2. Decide the Level at Which the Commission Kicks In

Settle on a fair base salary and determine when to introduce commissions. Ensure the cost incurred by your agency in hiring a recruiter is covered before paying commissions.

3. Understand Your Cost of Seat

Calculate the total cost to accommodate each recruiter, including salaries, benefits, office rent, utilities, technology, training, marketing, and miscellaneous expenses.

4. Setup Frequency of Payment and the Timeline

Determine how often to roll out commissions to your recruiters, considering your average deal cycle.

Best Practices:

  • Survey your team and understand their preferences.
  • Consider what is standard in your specific recruitment market.
  • Analyze your deals cycle with historical data.

How Does Split Commission Between Multiple Recruiters Work?

When multiple stakeholders are involved, split the commission based on their level of contribution. Factors to consider:

  • Who gained the business?
  • Who found the candidate?
  • Who recruited the candidate?

Scenarios:

  1. When 2 recruiters are involved.
  2. When an account manager is involved.
  3. Based on the level of seniority of recruiters.

Recruitment Commission Structure Examples

1. Commission Based on Cumulative Net Fee Income (NFI)

  • No minimum threshold for recruiters to start earning commissions.
  • Commission is paid every month.
  • Higher billing = higher commission.

2. Commission Based on Gross Margin

  • Commission is paid every month.
  • No minimum threshold for recruiters to start earning commissions.
  • Incentivizes recruiters to increase their gross pay by billing higher.

3. Commission Based on Total Billings

  • Commission is paid monthly.
  • Minimum threshold for recruiters to start earning commissions.
  • Higher billing = higher commission.

4. Commission Based on the Team’s Target

  • Commission is paid monthly.
  • Minimum threshold for recruiters to start earning commissions.
  • Commission ranges from 10% to 30%.

Ready to Create Your Own Recruiter Commission Structure?

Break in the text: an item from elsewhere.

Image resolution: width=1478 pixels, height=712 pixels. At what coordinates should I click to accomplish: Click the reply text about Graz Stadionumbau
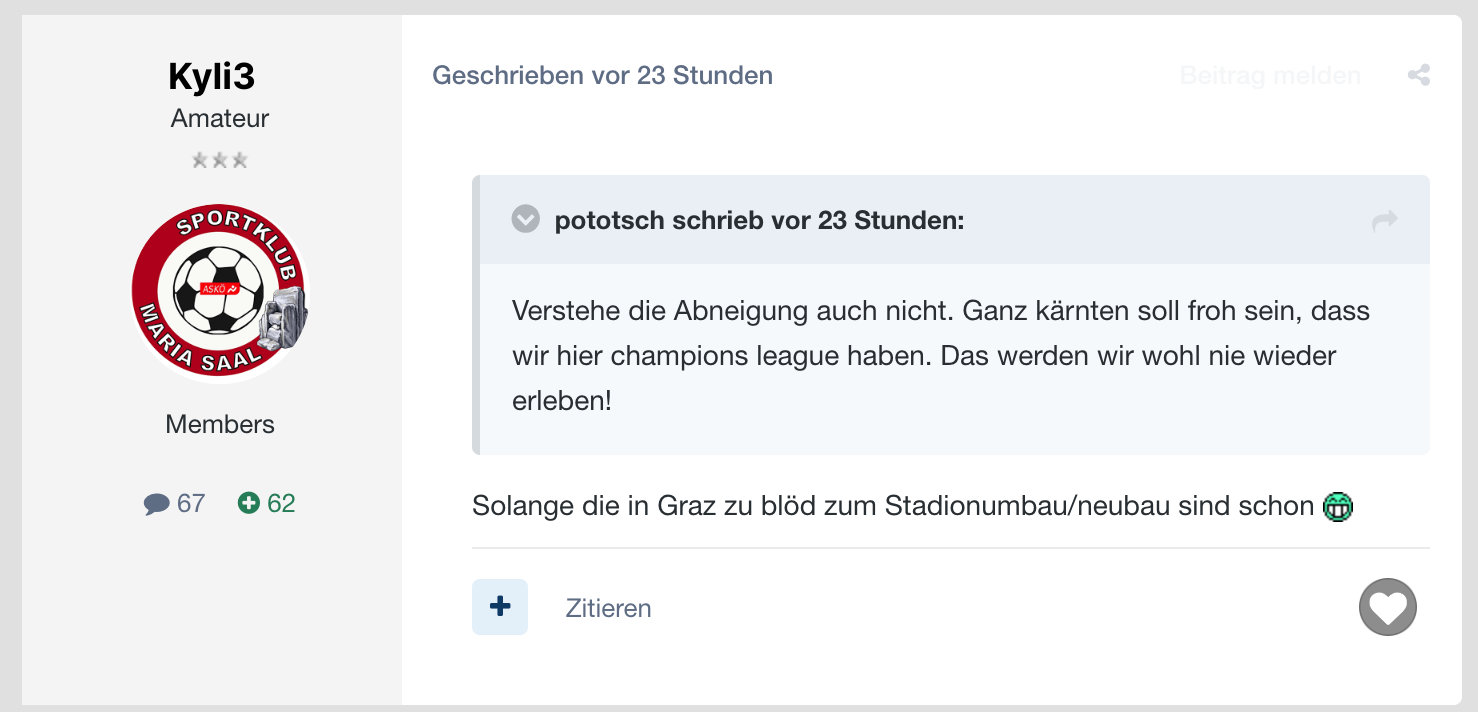tap(893, 507)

Creating a recruiter commission structure can be daunting at first. But, with the right resources and understanding, you can always build a system to reward your best-performing recruiters!

Remember, commission structures are not one-size-fits-all. Tailor your approach to fit your organizational goals, team dynamics, and individual motivations.

Apply these insights and build a commission structure that rewards hard work and fosters a culture of excellence!